Exercise: Print the entries underneath word for word, omitting whatever pictures they contain.

Data for analysis:
───

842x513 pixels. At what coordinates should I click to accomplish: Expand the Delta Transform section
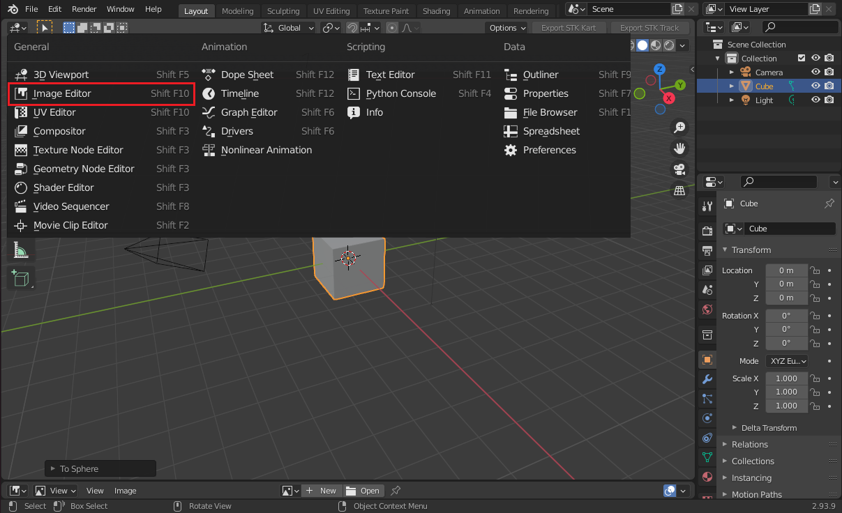pos(768,428)
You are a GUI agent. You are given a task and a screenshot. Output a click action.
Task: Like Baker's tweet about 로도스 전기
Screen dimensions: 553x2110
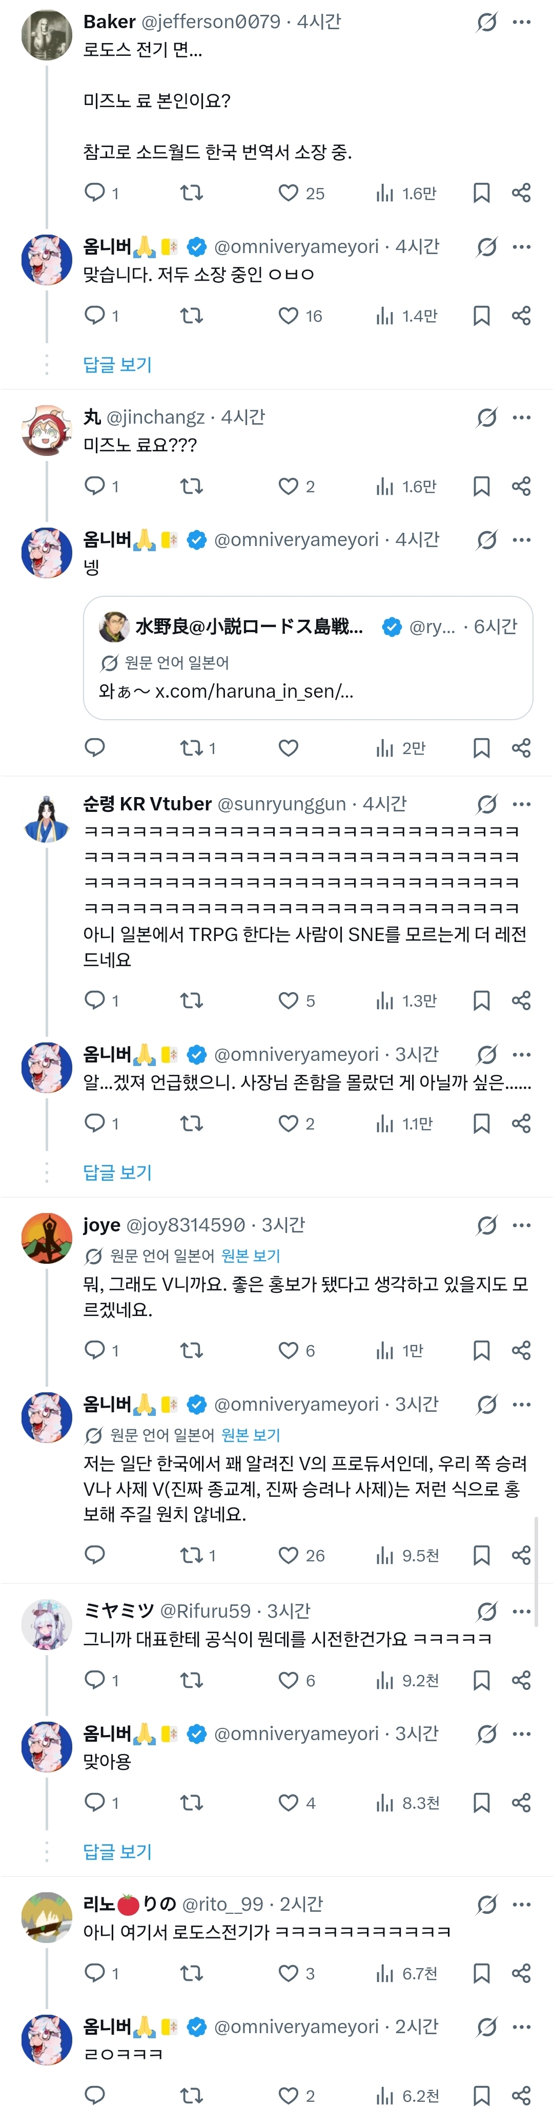288,193
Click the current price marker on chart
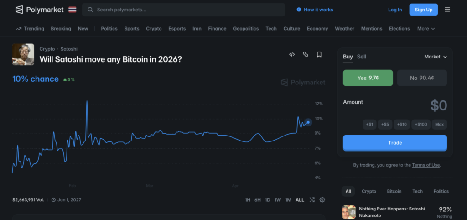The height and width of the screenshot is (220, 467). [x=308, y=122]
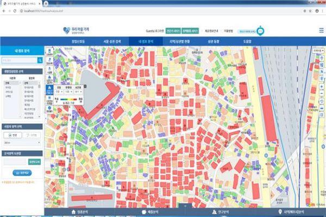Select the 반경 radio option

click(x=13, y=135)
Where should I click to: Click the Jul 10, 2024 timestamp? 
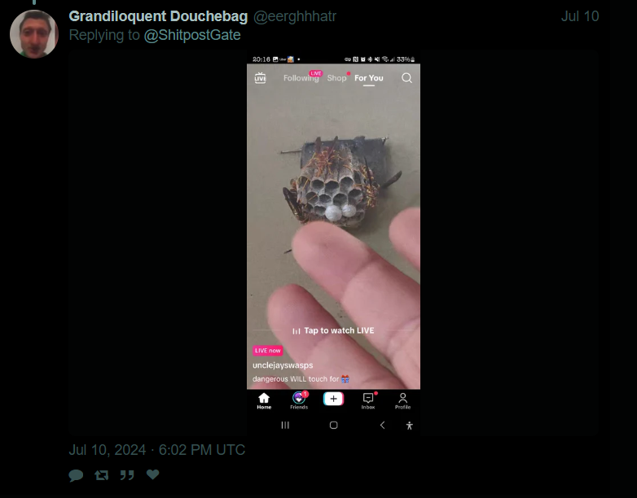157,450
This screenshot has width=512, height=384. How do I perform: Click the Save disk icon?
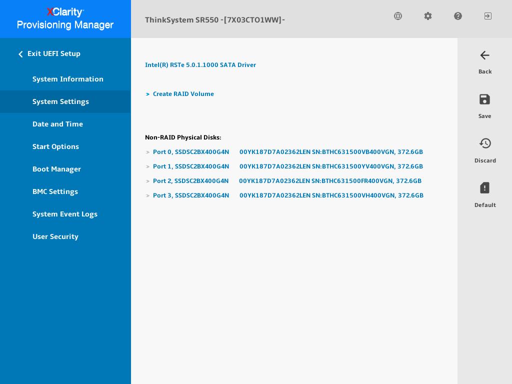(485, 100)
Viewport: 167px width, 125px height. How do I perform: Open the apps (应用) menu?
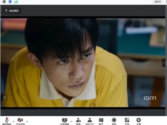pyautogui.click(x=127, y=120)
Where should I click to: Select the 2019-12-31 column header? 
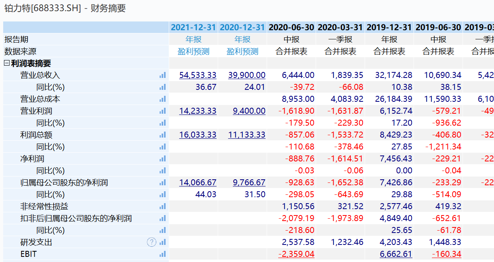point(389,27)
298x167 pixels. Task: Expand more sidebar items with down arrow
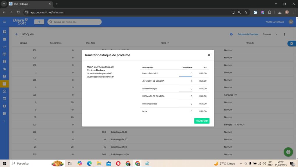coord(4,121)
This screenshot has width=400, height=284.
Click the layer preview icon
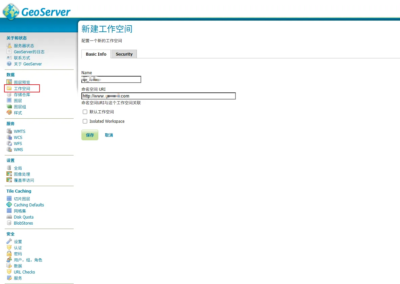pyautogui.click(x=9, y=82)
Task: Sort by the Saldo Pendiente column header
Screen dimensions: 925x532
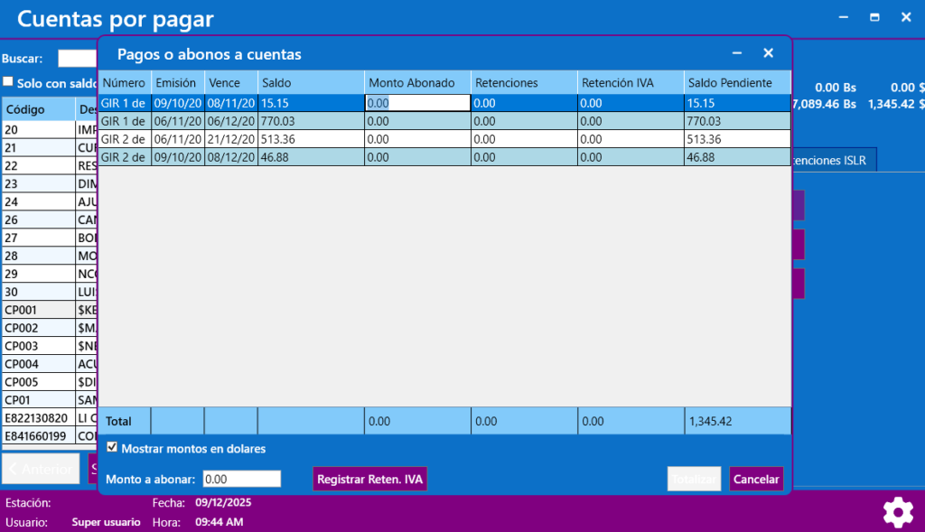Action: [x=736, y=82]
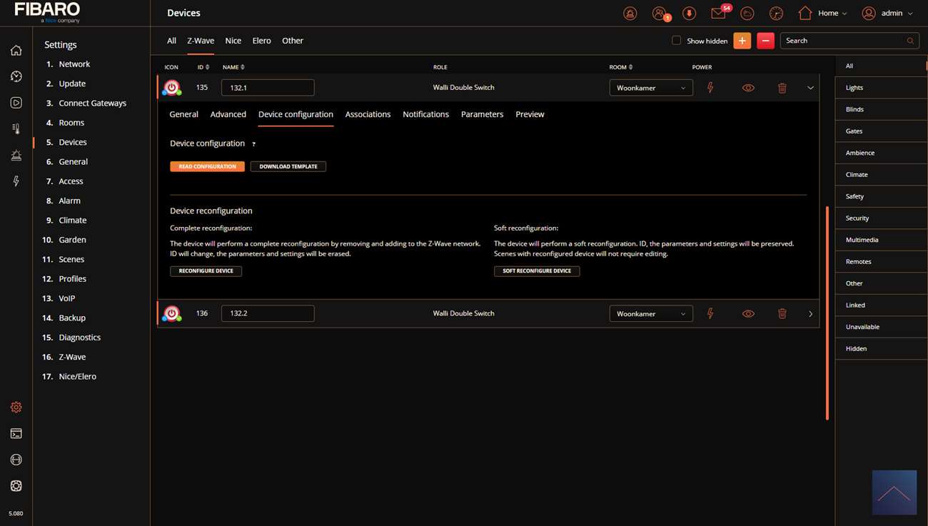Click the orange vertical scrollbar in device list
The image size is (928, 526).
(827, 313)
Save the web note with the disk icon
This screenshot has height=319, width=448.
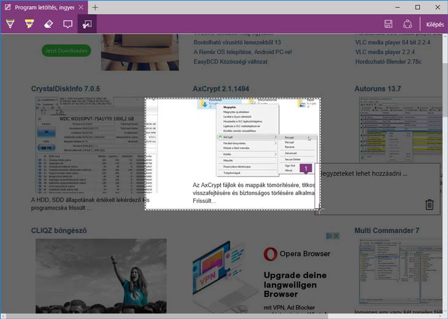tap(388, 25)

───

Solved problem:
842x513 pixels. At what coordinates should I click to accomplish: Expand the Delta Transform section
pos(768,428)
You are a GUI agent. You are given a task and a screenshot. Output a click action.
Task: Like Baker's tweet about 로도스 전기
Screen dimensions: 553x2110
288,193
Click the current price marker on chart
The height and width of the screenshot is (220, 467). [x=308, y=122]
Select the 반경 radio option

click(x=13, y=135)
Where should I click to: Click the Jul 10, 2024 timestamp? 
157,450
This screenshot has width=512, height=384. How do I perform: Click the Save disk icon?
(485, 100)
Viewport: 167px width, 125px height. How do I perform: Open the apps (应用) menu?
pyautogui.click(x=127, y=120)
Where should I click to: Select the 2019-12-31 column header? 
point(389,27)
298x167 pixels. Task: Expand more sidebar items with down arrow
coord(4,121)
This screenshot has width=400, height=284.
Click the layer preview icon
pyautogui.click(x=9, y=82)
Task: Sort by the Saldo Pendiente column header
Screen dimensions: 925x532
Action: [x=736, y=82]
Click the orange vertical scrollbar in device list
The image size is (928, 526).
(827, 313)
Save the web note with the disk icon
This screenshot has height=319, width=448.
tap(388, 25)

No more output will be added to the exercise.